Eligible innovation projects range from solving technical challenges, to innovations in services delivery, or alterations to business models. The aim is to enable companies to increase employment through sustainable and substantially increased sales.
The changes have been made to make the overall process more accessible to potential applicants, according to Enterprise Ireland in-company R&D manager Joe Madden. “Even the term R&D can be seen as frightening by lots of companies,” he explains. “It just means product, process or service development; it doesn’t have to be a major research project. It can simply involve improving a product or service to make it better and more competitive on new markets.”
The level of support available is quite significant. Small companies get up to 45 per cent of eligible costs, medium clients get 35 per cent, and large clients with more than 250 employees get 25 per cent.
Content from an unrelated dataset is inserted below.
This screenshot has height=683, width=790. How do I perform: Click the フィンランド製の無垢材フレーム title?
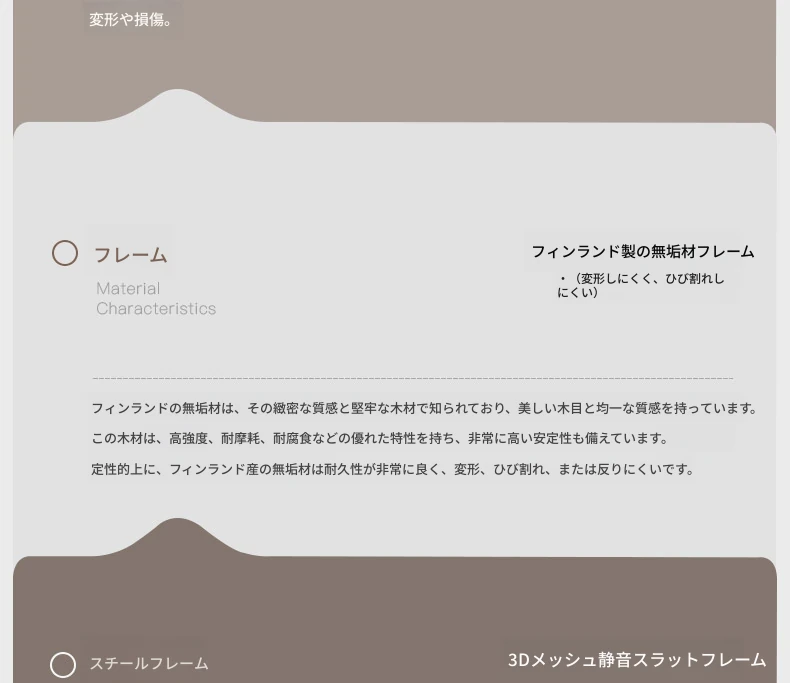[642, 252]
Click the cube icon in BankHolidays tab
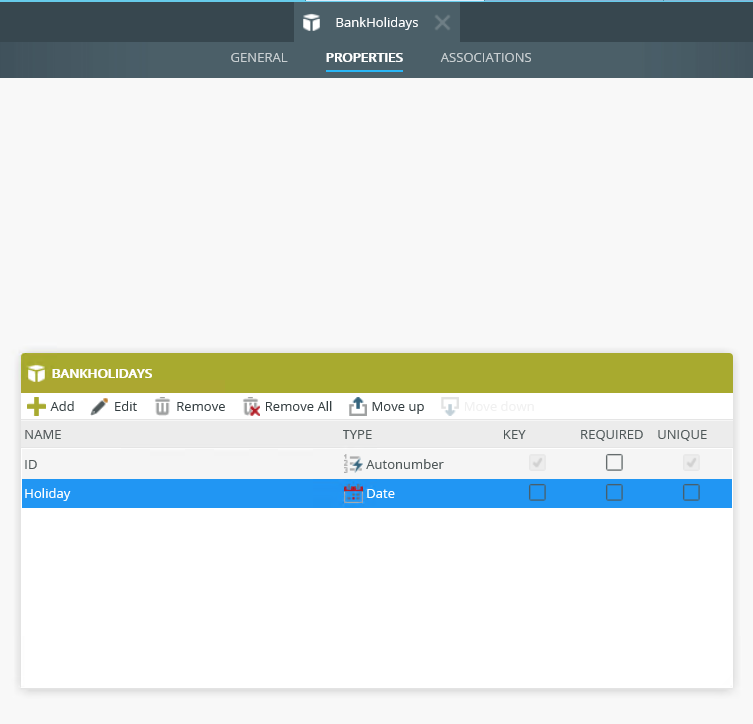The image size is (753, 724). (x=312, y=22)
There is a 15 per cent bonus if two or more companies are collaborating but there is a ceiling on grants in Ireland of 50 per cent at present. The Government has signalled that this may be increased to 70 per cent in the near future, however.
The changes centre on improvements to the application process, Madden points out. “Up until now companies had to fill in quite a complex application form. This included financial details going back up to five years as well as projections for the next two. Now they can send in an outline proposal to us, we’ll take a look at it and if we think it could be eligible for support, we’ll help them complete the full application. This makes the whole process much less intimidating.”
There is also a new process for smaller projects eligible for funding of less than €150,000. “There is now an online two-page application to be completed and we hope to have approval in 10 to 20 days of receiving it,” says Madden. “That’s the target, it can take up to two months at present. Overall, we have simplified the process and made the initial engagement a bit easier. We now allow firms to approach us in principle to see if a project might qualify. Business owners are busy people and they don’t want to spend a lot of time form filling, particularly if it turns out not to be eligible.”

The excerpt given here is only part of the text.